>>

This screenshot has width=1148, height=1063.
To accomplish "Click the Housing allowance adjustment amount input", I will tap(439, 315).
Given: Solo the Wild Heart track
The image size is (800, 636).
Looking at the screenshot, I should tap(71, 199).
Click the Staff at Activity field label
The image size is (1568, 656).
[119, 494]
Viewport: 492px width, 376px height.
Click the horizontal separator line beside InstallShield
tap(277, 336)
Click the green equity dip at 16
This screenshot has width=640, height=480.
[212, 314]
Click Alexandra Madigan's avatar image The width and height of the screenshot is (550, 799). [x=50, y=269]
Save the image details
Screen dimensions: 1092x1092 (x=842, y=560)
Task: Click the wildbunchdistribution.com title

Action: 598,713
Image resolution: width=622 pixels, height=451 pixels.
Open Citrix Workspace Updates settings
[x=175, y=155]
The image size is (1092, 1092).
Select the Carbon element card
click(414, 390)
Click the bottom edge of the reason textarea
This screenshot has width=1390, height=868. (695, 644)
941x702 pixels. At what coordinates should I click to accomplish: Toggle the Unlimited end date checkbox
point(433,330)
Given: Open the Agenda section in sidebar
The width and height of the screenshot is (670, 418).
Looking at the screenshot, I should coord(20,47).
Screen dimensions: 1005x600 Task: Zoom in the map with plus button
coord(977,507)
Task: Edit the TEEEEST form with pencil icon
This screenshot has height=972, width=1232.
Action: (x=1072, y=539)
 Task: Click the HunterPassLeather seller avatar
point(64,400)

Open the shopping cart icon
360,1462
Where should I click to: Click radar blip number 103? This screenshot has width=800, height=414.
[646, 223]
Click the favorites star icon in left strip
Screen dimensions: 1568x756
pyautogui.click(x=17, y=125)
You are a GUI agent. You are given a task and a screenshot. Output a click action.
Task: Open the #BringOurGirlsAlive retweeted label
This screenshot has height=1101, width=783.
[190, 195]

<<

### Task prompt:
Every line above should be retyped exactly as given.

### Result below:
This screenshot has width=1148, height=1063.
To accomplish "Click the Housing allowance adjustment amount input", I will tap(439, 315).
Given: Solo the Wild Heart track
The image size is (800, 636).
Looking at the screenshot, I should tap(71, 199).
Click the Staff at Activity field label
The image size is (1568, 656).
[119, 494]
Viewport: 492px width, 376px height.
Click the horizontal separator line beside InstallShield
tap(277, 336)
Click the green equity dip at 16
This screenshot has width=640, height=480.
[212, 314]
Click Alexandra Madigan's avatar image The width and height of the screenshot is (550, 799). [x=50, y=269]
Save the image details
Screen dimensions: 1092x1092 (x=842, y=560)
Task: Click the wildbunchdistribution.com title

Action: 598,713
Image resolution: width=622 pixels, height=451 pixels.
Open Citrix Workspace Updates settings
[x=175, y=155]
The image size is (1092, 1092).
Select the Carbon element card
click(414, 390)
Click the bottom edge of the reason textarea
This screenshot has width=1390, height=868. (695, 644)
941x702 pixels. At what coordinates should I click to accomplish: Toggle the Unlimited end date checkbox
point(433,330)
Given: Open the Agenda section in sidebar
The width and height of the screenshot is (670, 418).
Looking at the screenshot, I should coord(20,47).
Screen dimensions: 1005x600 Task: Zoom in the map with plus button
coord(977,507)
Task: Edit the TEEEEST form with pencil icon
This screenshot has height=972, width=1232.
Action: (x=1072, y=539)
 Task: Click the HunterPassLeather seller avatar
point(64,400)

Open the shopping cart icon
360,1462
Where should I click to: Click radar blip number 103? This screenshot has width=800, height=414.
[646, 223]
Click the favorites star icon in left strip
Screen dimensions: 1568x756
pyautogui.click(x=17, y=125)
You are a GUI agent. You are given a task and a screenshot. Output a click action.
Task: Open the #BringOurGirlsAlive retweeted label
This screenshot has height=1101, width=783.
[190, 195]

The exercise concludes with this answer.